Cubert is a small parish between Perranporth and Newquay which supplied five children for the database. One has not yet been traced beyond 1861; the others all left the parish at some point but three of them only moved within the confines of mid-Cornwall.
As an example, we can take James Edwin Hubber, who was the son of William and Jane, who lived at the churchtown in 1851. William Hubber was a miner at one of the small lead mines nearby. By 1861 the search for lead had been replaced by a search for iron, although James was employed helping in the fields rather than in a mine with his father. However, at some stage in the 1860s James too turned to mining.
In 1871 he married Mary Eastlake and ten years later was boarding at Down Hill in St Eval, a few miles to the north, where he was again working as a farm labourer. His wife was lodging separately back in Cubert with their daughter Mary, aged nine. Had they separated, as the 1891 census found them still living apart? James was by this time trying his hand as a ‘portable engine driver’, maybe meaning threshing machines or similar farm machinery.
The exception in Cubert to merely local moves was Fanny Vivian Mitchell. Fanny’s father had also been a lead miner, living at Tresean in the parish in 1851. They were still there in 1861, when Fanny was receiving some schooling. At some point in the 1860s she went to London and in 1871 was working as a housemaid in Oxford Terrace in Paddington, conveniently close to the end of the railway line from Cornwall. The same railway may have conveyed her back to Cornwall soon after, as she married Thomas Phillips in the St Columb Registration District in 1872.

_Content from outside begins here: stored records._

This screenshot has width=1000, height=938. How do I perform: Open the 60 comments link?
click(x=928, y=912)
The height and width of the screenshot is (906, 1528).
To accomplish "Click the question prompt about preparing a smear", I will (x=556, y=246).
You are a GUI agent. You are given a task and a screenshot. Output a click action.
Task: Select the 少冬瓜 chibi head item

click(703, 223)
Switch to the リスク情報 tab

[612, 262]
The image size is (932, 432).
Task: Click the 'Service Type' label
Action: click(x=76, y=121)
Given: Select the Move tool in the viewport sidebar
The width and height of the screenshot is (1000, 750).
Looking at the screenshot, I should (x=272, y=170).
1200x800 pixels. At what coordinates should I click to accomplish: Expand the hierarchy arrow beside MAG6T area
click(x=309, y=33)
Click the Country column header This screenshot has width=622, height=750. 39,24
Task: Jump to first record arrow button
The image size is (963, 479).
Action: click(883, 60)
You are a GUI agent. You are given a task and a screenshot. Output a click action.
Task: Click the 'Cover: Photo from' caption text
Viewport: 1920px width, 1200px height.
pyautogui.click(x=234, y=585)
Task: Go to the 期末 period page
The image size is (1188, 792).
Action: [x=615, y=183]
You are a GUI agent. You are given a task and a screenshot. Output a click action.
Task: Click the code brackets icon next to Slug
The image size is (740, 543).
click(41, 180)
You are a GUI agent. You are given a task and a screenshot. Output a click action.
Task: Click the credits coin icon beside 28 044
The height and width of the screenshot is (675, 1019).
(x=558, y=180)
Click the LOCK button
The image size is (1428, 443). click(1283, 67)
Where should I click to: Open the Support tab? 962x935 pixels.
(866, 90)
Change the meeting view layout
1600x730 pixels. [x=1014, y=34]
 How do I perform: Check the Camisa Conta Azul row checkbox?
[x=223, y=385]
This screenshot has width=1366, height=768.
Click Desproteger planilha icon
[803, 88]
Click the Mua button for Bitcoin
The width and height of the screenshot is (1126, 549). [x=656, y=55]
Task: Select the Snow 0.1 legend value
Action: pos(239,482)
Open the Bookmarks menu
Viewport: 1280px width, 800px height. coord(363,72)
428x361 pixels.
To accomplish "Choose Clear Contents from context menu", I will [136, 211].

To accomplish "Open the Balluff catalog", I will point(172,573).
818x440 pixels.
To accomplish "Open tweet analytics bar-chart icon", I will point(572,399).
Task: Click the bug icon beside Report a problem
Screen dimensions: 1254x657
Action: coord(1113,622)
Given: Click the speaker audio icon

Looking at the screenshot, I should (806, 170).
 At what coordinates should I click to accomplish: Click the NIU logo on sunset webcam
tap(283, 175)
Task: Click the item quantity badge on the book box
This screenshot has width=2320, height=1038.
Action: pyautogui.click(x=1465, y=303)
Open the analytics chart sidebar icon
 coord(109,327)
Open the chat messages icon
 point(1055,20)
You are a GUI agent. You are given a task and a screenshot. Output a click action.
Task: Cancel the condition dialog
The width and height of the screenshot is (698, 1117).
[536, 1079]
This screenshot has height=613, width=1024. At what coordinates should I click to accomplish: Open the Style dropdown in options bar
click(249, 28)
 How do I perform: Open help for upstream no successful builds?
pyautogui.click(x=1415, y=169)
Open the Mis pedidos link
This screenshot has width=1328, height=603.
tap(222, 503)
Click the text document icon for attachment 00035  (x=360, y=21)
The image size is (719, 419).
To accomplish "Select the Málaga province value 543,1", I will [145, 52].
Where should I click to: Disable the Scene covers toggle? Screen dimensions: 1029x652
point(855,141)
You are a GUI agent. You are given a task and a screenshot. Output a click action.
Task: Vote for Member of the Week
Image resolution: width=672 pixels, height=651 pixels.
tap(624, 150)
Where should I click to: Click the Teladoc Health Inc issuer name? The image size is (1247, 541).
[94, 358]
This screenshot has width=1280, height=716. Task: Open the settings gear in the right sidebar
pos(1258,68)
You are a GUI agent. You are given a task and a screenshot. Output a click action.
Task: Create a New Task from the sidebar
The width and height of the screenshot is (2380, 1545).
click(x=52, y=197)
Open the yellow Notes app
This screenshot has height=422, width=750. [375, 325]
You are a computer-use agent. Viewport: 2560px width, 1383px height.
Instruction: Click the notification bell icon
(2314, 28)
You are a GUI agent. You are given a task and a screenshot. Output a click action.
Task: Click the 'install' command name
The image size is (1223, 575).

The pair were missing from the 1881 census, but that was because they were in the States, where two children were born in the late 1870s. They had emigrated sometime after the birth of their first child in 1873. By 1885 they were back in Cornwall. But not for long. By 1891 they had moved to Warwickshire, in which county Thomas was renting a farm, no doubt taking advantage of the falling farm rents of those decades.